Direct measurements are more telling. However, if the output of the DAC is worse, shouldn’t the direct measurements be worse as well? Also, Amir states in the review that it’s caused by its switching power supply and small enclosure; it does reduce large amounts of jitter better than cheap DACs, but it’s own native design flaws introduce low-level noise as well.

Also, the output of the DAC is what’s most important, as that’s what’s going into your preamp/amp.

I know you have measured the jitter out of a SONOS Connect, but have you ever measured the jitter when gone through a DAC, even a “cheap” one like the Topping D30? I know you show your $700 reclocker reducing it to ~7psec, but the D30 on it’s own would reduce it pretty well on its own.

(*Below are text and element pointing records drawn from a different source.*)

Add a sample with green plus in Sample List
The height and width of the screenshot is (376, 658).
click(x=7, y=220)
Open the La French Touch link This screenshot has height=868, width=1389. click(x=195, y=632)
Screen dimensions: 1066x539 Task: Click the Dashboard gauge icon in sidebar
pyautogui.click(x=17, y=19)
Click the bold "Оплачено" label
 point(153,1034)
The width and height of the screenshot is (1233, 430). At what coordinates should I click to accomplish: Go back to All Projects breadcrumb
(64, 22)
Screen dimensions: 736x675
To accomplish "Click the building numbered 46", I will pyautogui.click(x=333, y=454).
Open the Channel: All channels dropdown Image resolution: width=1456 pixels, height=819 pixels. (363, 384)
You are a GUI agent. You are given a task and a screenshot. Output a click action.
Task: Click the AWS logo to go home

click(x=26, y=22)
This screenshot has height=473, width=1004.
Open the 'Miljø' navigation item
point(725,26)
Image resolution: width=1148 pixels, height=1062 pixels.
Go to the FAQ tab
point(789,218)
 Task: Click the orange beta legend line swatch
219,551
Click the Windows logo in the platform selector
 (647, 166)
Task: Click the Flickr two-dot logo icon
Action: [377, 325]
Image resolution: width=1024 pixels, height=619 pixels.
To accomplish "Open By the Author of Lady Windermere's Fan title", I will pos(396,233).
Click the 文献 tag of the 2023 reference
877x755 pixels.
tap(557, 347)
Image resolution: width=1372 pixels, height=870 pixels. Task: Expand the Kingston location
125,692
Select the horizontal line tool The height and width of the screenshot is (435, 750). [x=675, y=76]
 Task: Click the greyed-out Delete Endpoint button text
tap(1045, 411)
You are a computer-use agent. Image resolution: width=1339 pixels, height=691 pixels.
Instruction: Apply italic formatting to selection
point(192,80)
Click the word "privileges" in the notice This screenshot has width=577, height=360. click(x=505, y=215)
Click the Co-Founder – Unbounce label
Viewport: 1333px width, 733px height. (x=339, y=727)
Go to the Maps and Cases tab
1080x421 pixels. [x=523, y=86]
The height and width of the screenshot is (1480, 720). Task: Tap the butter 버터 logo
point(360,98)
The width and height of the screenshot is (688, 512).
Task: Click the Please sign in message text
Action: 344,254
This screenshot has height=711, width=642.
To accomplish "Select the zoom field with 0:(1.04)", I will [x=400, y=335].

I also belive you greatly over-emphasis the audible benefits of your reclocker vs a good DAC on its own. Keep in mind that your room’s noise floor likely doesn’t even allow you to fully resolve 16Bit, I don’t see how you can make audibility claims of 7psec (around -130dB down for 16/44.1), and especially when music is playing, maybe with test tones if you were in an anechoic chamber. Not saying many old/new DACs have great jitter suppression, but most modern ones do reduce it better than CD quality.
@audioengr

I’m assuming you mean jitter immune as in total suppression, or at least past 24Bit. I’m talking at least a fair deal of reduction.

You state the 96dB of dynamic range that unditered 16Bit offers is too low. Can you explain how you can hear noises of around 5 decibles in a room where the noise fooor is roughly 30dB? The hum of a lightbulb at 2m away is ~10dB I believe.

Also, it may be a different measurement technique than what you’ve used for your Syncro-Mesh, but here is the picosecond amount of jitter when using a Topping D10 as a USB to Toslink convertor, and not using a J-Test like you’ve stated many times.

You state the 96dB of dynamic range that undithered 16Bit offers is too low
What? I never said this


Uhh:

CD quality (from a CD player) is a low-bar for me.

CD is 16Bit, which if undithered has a noise floor averaging -96dBFS.

Let’s say your room is so well treated with components so quite that your noise floor is 14dB across the spectrum (even though that’s unlikely), that would still not allow you to hear the benefits of 24Bit over undithered 16Bit, unless the music is mastered with unity being 110dB, which would be uncommon as 105dB is usually what’s chosen (-30dBFS C-weighted with slow measuring registering 75dB).

Thats not even accounting for dithering, which can make it better than 110dB.
https://www.audiosciencereview.com/forum/index.php?attachments/topping-d10-spdif-coax-jitter-dashboa...

I think that is a “direct measurement” as you would call it of the $90 Topping D10, RMS jitter of ~127psec vs what you measured the iFi Purifier at ~100psec, and peaks jitter of ~397psec vs what looks like 336psec. And again, measurements show some added noise of the iFi, but it’s below -110dBFS (thought you may agrue that’s audible).

If using RMS, that’s a dynamic range of ~92.3dB vs ~94.3dB.
If usinf peak, that’s a dynamic range of ~82.5dB vs ~83.7dB.

Of course, it’s not the same setup nor same measurement gear; so a 1:1 comparison shouldn’t be held under scrutiny.